### [TASK PROMPT]
What you return must match the records exactly, line for line.

### [RECORDS FOR THE TASK]
▼

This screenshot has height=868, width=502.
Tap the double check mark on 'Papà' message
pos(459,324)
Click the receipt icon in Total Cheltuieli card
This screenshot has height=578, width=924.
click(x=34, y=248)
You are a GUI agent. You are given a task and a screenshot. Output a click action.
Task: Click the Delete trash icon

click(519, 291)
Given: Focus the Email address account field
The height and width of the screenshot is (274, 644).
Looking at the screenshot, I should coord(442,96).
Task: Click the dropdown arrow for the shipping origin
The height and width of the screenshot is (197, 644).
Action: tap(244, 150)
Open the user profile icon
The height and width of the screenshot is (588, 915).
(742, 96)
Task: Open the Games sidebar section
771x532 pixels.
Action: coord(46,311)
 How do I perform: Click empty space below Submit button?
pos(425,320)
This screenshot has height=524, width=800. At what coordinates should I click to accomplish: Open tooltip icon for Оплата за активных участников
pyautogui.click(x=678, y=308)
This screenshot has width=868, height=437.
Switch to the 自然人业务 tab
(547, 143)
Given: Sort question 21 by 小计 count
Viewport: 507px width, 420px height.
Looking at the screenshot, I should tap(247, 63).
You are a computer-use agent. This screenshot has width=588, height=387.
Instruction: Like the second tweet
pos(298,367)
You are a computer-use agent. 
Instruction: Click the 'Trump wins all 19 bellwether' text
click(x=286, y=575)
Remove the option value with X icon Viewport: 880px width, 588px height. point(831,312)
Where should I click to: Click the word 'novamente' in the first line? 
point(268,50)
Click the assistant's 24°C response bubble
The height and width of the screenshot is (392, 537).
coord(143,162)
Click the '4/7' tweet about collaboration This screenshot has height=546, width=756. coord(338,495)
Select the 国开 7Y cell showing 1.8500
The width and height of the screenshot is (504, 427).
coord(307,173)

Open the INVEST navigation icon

▲

### [WRITTEN RESPONSE]
This screenshot has height=868, width=502.
Tap the double check mark on 'Papà' message
pos(459,324)
Click the receipt icon in Total Cheltuieli card
This screenshot has height=578, width=924.
click(x=34, y=248)
You are a GUI agent. You are given a task and a screenshot. Output a click action.
Task: Click the Delete trash icon

click(519, 291)
Given: Focus the Email address account field
The height and width of the screenshot is (274, 644).
Looking at the screenshot, I should coord(442,96).
Task: Click the dropdown arrow for the shipping origin
The height and width of the screenshot is (197, 644).
Action: tap(244, 150)
Open the user profile icon
The height and width of the screenshot is (588, 915).
(742, 96)
Task: Open the Games sidebar section
771x532 pixels.
Action: coord(46,311)
 How do I perform: Click empty space below Submit button?
pos(425,320)
This screenshot has height=524, width=800. At what coordinates should I click to accomplish: Open tooltip icon for Оплата за активных участников
pyautogui.click(x=678, y=308)
This screenshot has width=868, height=437.
Switch to the 自然人业务 tab
(547, 143)
Given: Sort question 21 by 小计 count
Viewport: 507px width, 420px height.
Looking at the screenshot, I should tap(247, 63).
You are a computer-use agent. This screenshot has width=588, height=387.
Instruction: Like the second tweet
pos(298,367)
You are a computer-use agent. 
Instruction: Click the 'Trump wins all 19 bellwether' text
click(x=286, y=575)
Remove the option value with X icon Viewport: 880px width, 588px height. point(831,312)
Where should I click to: Click the word 'novamente' in the first line? 
point(268,50)
Click the assistant's 24°C response bubble
The height and width of the screenshot is (392, 537).
coord(143,162)
Click the '4/7' tweet about collaboration This screenshot has height=546, width=756. coord(338,495)
Select the 国开 7Y cell showing 1.8500
The width and height of the screenshot is (504, 427).
coord(307,173)

Open the INVEST navigation icon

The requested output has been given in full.